### Gegebene Aufgabe 1:
Gib bitte alle Zeilen der Übungseingabe unten erneut wieder und ersetze dabei "Saturday" durch "Sunday"; alles andere bleibt unverändert.
### Gegebene Aufgabe 2:
Fahre mit der Filmbesprechung unten fort, direkt im Anschluss an ihren letzten Satz.

### Seitentext:
+ + + +

Philippe Claudels Bilder nehmen zu Anfang seiner Erzählung eine ähnliche Form an – statisch, kühl und kantig. Juliettes Schwester Léa (Elsa Zylberstein) ermöglicht ihr den behutsamen Start in ein neues Leben und nimmt sie in ihrer Familie auf. Zaghaft gewöhnt sich Juliette an den neuen Alltag, nach und nach verlässt sie das Gefühl der Isolation und des Alleinseins. Mit der ihr entgegengebrachten Geborgenheit durch Familie und Freunde kann sie sich zum ersten Mal ihren traumatischen Erlebnissen stellen und den Versuch wagen, ein neues Leben zu beginnen. 

Philippe Claudels Figuren sind ein Ensemble der Einsamen und Suchenden. Glück und Zufriedenheit ist hier nur den Kindern oder dem Familienvater überlassen, der nach einem Schlaganfall zwar nicht mehr sprechen kann, aber in seiner Hausbibliothek und beim gemeinsamen Abendbrot vollkommene Zufriedenheit ausstrahlt. Darüber hinaus verhandelt der Film wichtige Werte wie Freiheit und Zusammenhalt, die hier stets korrespondieren. Ihrem neuen Leben ist Juliette nach 15 Jahren im Gefängnis kaum gewachsen, doch scheinbar sind es die meisten Menschen die sie in der Freiheit trifft, auch nicht.

+ + + +

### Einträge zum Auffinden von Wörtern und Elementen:
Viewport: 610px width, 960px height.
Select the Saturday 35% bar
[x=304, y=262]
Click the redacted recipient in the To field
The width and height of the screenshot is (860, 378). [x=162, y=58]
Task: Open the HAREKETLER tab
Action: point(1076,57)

+ + + +

### Antwort 1:
Viewport: 610px width, 960px height.
Select the Sunday 35% bar
[x=304, y=262]
Click the redacted recipient in the To field
The width and height of the screenshot is (860, 378). [x=162, y=58]
Task: Open the HAREKETLER tab
Action: point(1076,57)

### Antwort 2:
Phlippe Claudels Lösung für die emotionale Isolation seiner Figuren sind die Familie und Freundschaften, die hier mit den Mitteln bissiger Ironie gepflegt werden. Wie ein wahrer Seelenbalsam wirkt seine klischeefreie Inszenierung der groß angelegten  sonntäglichen Treffen der Mütter und Väter mit Freunden und Bekannten, bei der das Landhaus im Grünen zum Wohlfühl-Mikrokosmos wird.    

„So viele Jahre liebe ich dich“, der auf der vergangenen Berlinale den Publikumspreis sowie den Preis der Ökumenischen Jury gewann, ist aber nicht nur eine emotionale Abhandlung über die Neuentdeckung verloren geglaubter Gefühle, sondern auch eine Paraderolle für Kristin Scott Thomas. Die gebürtige Engländerin, die mit 19 Jahren nach Frankreich ging und 1992 in Roman Polanskis „Bitter Moon“ ihren Durchbruch feierte, war bislang eher auf wunderbar glamouröse und stilvolle Rollen gebucht. Hier kann man ihre bemerkenswerte Verwandlung beobachten, wenn sie zu Beginn des Films noch blass und kühl das Leben eher als ein Aushalten begreift und später zu wohltemperierter Lebensfreude übergeht, die schließlich einen fast zufriedenen Menschen zeigt, der beweist, dass man die Wunden der Vergangenheit hinter sich lassen kann.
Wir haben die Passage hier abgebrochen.